#### [EXERCISE GOAL]
Please copy all of the data below line for line, changing nothing.

⟨

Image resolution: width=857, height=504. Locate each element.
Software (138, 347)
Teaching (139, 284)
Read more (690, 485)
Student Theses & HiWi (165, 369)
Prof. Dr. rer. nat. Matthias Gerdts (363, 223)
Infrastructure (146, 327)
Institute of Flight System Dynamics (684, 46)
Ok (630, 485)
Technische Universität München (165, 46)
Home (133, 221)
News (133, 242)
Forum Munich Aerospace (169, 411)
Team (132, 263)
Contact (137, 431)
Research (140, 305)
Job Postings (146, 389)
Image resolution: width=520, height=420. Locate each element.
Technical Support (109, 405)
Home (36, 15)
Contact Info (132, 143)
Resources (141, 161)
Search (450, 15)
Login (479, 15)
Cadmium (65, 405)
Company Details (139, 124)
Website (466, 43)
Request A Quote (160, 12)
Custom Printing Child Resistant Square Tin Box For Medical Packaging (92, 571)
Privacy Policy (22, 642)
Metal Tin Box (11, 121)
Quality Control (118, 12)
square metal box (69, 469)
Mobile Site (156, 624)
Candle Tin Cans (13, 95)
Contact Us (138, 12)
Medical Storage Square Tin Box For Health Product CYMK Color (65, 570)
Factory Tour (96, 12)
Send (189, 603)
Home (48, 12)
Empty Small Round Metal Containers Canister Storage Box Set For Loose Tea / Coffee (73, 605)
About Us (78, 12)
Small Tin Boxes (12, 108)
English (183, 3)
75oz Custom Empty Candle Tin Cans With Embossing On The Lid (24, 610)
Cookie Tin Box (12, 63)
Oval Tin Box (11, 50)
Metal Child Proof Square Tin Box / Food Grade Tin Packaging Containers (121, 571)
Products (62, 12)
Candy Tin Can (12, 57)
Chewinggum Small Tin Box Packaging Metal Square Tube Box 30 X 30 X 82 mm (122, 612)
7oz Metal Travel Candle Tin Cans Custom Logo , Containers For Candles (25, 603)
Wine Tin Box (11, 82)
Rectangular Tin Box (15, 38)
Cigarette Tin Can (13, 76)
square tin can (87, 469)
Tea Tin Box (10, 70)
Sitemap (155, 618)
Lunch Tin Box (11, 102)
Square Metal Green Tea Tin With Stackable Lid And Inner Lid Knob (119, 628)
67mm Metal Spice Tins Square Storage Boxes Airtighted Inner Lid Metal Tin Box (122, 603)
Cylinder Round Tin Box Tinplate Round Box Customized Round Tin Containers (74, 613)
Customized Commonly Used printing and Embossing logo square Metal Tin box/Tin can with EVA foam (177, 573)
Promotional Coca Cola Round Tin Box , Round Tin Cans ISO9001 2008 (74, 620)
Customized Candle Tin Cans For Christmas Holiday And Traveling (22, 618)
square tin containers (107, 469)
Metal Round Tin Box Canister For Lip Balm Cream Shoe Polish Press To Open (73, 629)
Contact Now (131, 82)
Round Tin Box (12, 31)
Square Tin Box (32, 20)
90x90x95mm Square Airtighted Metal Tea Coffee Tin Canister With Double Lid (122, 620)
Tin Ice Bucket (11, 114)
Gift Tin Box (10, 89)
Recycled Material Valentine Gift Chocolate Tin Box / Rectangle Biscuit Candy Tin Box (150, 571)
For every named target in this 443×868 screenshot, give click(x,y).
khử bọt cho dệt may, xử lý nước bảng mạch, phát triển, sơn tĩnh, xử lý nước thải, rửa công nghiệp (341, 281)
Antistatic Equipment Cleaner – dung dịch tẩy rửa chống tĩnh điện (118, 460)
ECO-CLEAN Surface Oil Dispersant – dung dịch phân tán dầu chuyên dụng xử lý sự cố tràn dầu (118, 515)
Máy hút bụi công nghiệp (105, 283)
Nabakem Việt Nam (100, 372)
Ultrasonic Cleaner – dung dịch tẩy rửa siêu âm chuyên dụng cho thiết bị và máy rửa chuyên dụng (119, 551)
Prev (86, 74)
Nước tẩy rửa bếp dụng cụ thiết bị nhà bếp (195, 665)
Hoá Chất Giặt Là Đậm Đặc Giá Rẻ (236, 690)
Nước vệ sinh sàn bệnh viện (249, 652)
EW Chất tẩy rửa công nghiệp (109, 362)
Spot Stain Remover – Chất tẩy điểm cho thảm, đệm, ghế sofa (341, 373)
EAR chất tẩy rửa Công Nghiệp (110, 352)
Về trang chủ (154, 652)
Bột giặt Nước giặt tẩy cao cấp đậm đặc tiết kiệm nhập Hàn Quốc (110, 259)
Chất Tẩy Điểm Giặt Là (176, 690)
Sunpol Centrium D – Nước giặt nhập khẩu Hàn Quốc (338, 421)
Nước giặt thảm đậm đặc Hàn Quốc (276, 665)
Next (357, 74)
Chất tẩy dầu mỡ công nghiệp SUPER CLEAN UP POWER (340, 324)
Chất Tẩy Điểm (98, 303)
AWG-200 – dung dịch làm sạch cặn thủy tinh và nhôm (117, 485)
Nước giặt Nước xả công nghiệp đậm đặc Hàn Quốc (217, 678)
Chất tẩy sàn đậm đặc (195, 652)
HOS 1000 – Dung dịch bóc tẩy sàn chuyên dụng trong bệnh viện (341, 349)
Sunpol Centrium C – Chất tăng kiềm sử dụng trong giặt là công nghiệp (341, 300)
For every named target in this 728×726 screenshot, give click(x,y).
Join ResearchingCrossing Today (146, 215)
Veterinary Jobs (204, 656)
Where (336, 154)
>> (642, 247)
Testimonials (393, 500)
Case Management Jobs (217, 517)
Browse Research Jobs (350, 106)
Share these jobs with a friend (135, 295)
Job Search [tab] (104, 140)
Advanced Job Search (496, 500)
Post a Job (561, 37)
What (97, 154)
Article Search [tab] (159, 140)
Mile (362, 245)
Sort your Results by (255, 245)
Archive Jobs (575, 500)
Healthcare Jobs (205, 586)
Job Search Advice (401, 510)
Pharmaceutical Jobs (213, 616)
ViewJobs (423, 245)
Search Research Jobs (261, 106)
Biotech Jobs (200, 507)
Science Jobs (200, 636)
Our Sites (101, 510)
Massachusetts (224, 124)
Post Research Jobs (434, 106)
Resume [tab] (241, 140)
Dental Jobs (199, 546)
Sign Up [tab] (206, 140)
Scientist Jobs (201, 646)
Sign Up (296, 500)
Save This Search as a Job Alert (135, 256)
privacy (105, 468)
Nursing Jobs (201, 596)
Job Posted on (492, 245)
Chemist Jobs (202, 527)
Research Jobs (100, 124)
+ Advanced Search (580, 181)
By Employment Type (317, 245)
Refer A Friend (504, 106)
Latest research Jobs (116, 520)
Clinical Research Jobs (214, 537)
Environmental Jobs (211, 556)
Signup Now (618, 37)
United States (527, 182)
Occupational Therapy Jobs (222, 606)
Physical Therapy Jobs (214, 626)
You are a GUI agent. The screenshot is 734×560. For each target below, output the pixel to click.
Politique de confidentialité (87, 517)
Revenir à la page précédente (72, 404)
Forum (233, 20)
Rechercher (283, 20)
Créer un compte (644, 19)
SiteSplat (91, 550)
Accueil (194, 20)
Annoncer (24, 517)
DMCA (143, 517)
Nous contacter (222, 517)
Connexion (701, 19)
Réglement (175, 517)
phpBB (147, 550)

⟩

#### [REPLY TO THE TASK]
Image resolution: width=857, height=504. Locate each element.
Software (138, 347)
Teaching (139, 284)
Read more (690, 485)
Student Theses & HiWi (165, 369)
Prof. Dr. rer. nat. Matthias Gerdts (363, 223)
Infrastructure (146, 327)
Institute of Flight System Dynamics (684, 46)
Ok (630, 485)
Technische Universität München (165, 46)
Home (133, 221)
News (133, 242)
Forum Munich Aerospace (169, 411)
Team (132, 263)
Contact (137, 431)
Research (140, 305)
Job Postings (146, 389)
Image resolution: width=520, height=420. Locate each element.
Technical Support (109, 405)
Home (36, 15)
Contact Info (132, 143)
Resources (141, 161)
Search (450, 15)
Login (479, 15)
Cadmium (65, 405)
Company Details (139, 124)
Website (466, 43)
Request A Quote (160, 12)
Custom Printing Child Resistant Square Tin Box For Medical Packaging (92, 571)
Privacy Policy (22, 642)
Metal Tin Box (11, 121)
Quality Control (118, 12)
square metal box (69, 469)
Mobile Site (156, 624)
Candle Tin Cans (13, 95)
Contact Us (138, 12)
Medical Storage Square Tin Box For Health Product CYMK Color (65, 570)
Factory Tour (96, 12)
Send (189, 603)
Home (48, 12)
Empty Small Round Metal Containers Canister Storage Box Set For Loose Tea / Coffee (73, 605)
About Us (78, 12)
Small Tin Boxes (12, 108)
English (183, 3)
75oz Custom Empty Candle Tin Cans With Embossing On The Lid (24, 610)
Cookie Tin Box (12, 63)
Oval Tin Box (11, 50)
Metal Child Proof Square Tin Box / Food Grade Tin Packaging Containers (121, 571)
Products (62, 12)
Candy Tin Can (12, 57)
Chewinggum Small Tin Box Packaging Metal Square Tube Box 30 X 30 X 82 mm (122, 612)
7oz Metal Travel Candle Tin Cans Custom Logo , Containers For Candles (25, 603)
Wine Tin Box (11, 82)
Rectangular Tin Box (15, 38)
Cigarette Tin Can (13, 76)
square tin can (87, 469)
Tea Tin Box (10, 70)
Sitemap (155, 618)
Lunch Tin Box (11, 102)
Square Metal Green Tea Tin With Stackable Lid And Inner Lid Knob (119, 628)
67mm Metal Spice Tins Square Storage Boxes Airtighted Inner Lid Metal Tin Box (122, 603)
Cylinder Round Tin Box Tinplate Round Box Customized Round Tin Containers (74, 613)
Customized Commonly Used printing and Embossing logo square Metal Tin box/Tin can with EVA foam (177, 573)
Promotional Coca Cola Round Tin Box , Round Tin Cans ISO9001 2008 (74, 620)
Customized Candle Tin Cans For Christmas Holiday And Traveling (22, 618)
square tin containers (107, 469)
Metal Round Tin Box Canister For Lip Balm Cream Shoe Polish Press To Open (73, 629)
Contact Now (131, 82)
Round Tin Box (12, 31)
Square Tin Box (32, 20)
90x90x95mm Square Airtighted Metal Tea Coffee Tin Canister With Double Lid (122, 620)
Tin Ice Bucket (11, 114)
Gift Tin Box (10, 89)
Recycled Material Valentine Gift Chocolate Tin Box / Rectangle Biscuit Candy Tin Box (150, 571)
For every named target in this 443×868 screenshot, give click(x,y).
khử bọt cho dệt may, xử lý nước bảng mạch, phát triển, sơn tĩnh, xử lý nước thải, rửa công nghiệp (341, 281)
Antistatic Equipment Cleaner – dung dịch tẩy rửa chống tĩnh điện (118, 460)
ECO-CLEAN Surface Oil Dispersant – dung dịch phân tán dầu chuyên dụng xử lý sự cố tràn dầu (118, 515)
Máy hút bụi công nghiệp (105, 283)
Nabakem Việt Nam (100, 372)
Ultrasonic Cleaner – dung dịch tẩy rửa siêu âm chuyên dụng cho thiết bị và máy rửa chuyên dụng (119, 551)
Prev (86, 74)
Nước tẩy rửa bếp dụng cụ thiết bị nhà bếp (195, 665)
Hoá Chất Giặt Là Đậm Đặc Giá Rẻ (236, 690)
Nước vệ sinh sàn bệnh viện (249, 652)
EW Chất tẩy rửa công nghiệp (109, 362)
Spot Stain Remover – Chất tẩy điểm cho thảm, đệm, ghế sofa (341, 373)
EAR chất tẩy rửa Công Nghiệp (110, 352)
Về trang chủ (154, 652)
Bột giặt Nước giặt tẩy cao cấp đậm đặc tiết kiệm nhập Hàn Quốc (110, 259)
Chất Tẩy Điểm Giặt Là (176, 690)
Sunpol Centrium D – Nước giặt nhập khẩu Hàn Quốc (338, 421)
Nước giặt thảm đậm đặc Hàn Quốc (276, 665)
Next (357, 74)
Chất tẩy dầu mỡ công nghiệp SUPER CLEAN UP POWER (340, 324)
Chất Tẩy Điểm (98, 303)
AWG-200 – dung dịch làm sạch cặn thủy tinh và nhôm (117, 485)
Nước giặt Nước xả công nghiệp đậm đặc Hàn Quốc (217, 678)
Chất tẩy sàn đậm đặc (195, 652)
HOS 1000 – Dung dịch bóc tẩy sàn chuyên dụng trong bệnh viện (341, 349)
Sunpol Centrium C – Chất tăng kiềm sử dụng trong giặt là công nghiệp (341, 300)
For every named target in this 728×726 screenshot, give click(x,y).
Join ResearchingCrossing Today (146, 215)
Veterinary Jobs (204, 656)
Where (336, 154)
>> (642, 247)
Testimonials (393, 500)
Case Management Jobs (217, 517)
Browse Research Jobs (350, 106)
Share these jobs with a friend (135, 295)
Job Search [tab] (104, 140)
Advanced Job Search (496, 500)
Post a Job (561, 37)
What (97, 154)
Article Search [tab] (159, 140)
Mile (362, 245)
Sort your Results by (255, 245)
Archive Jobs (575, 500)
Healthcare Jobs (205, 586)
Job Search Advice (401, 510)
Pharmaceutical Jobs (213, 616)
ViewJobs (423, 245)
Search Research Jobs (261, 106)
Biotech Jobs (200, 507)
Science Jobs (200, 636)
Our Sites (101, 510)
Massachusetts (224, 124)
Post Research Jobs (434, 106)
Resume [tab] (241, 140)
Dental Jobs (199, 546)
Sign Up [tab] (206, 140)
Scientist Jobs (201, 646)
Sign Up (296, 500)
Save This Search as a Job Alert (135, 256)
privacy (105, 468)
Nursing Jobs (201, 596)
Job Posted on (492, 245)
Chemist Jobs (202, 527)
Research Jobs (100, 124)
+ Advanced Search (580, 181)
By Employment Type (317, 245)
Refer A Friend (504, 106)
Latest research Jobs (116, 520)
Clinical Research Jobs (214, 537)
Environmental Jobs (211, 556)
Signup Now (618, 37)
United States (527, 182)
Occupational Therapy Jobs (222, 606)
Physical Therapy Jobs (214, 626)
You are a GUI agent. The screenshot is 734×560. For each target below, output the pixel to click.
Politique de confidentialité (87, 517)
Revenir à la page précédente (72, 404)
Forum (233, 20)
Rechercher (283, 20)
Créer un compte (644, 19)
SiteSplat (91, 550)
Accueil (194, 20)
Annoncer (24, 517)
DMCA (143, 517)
Nous contacter (222, 517)
Connexion (701, 19)
Réglement (175, 517)
phpBB (147, 550)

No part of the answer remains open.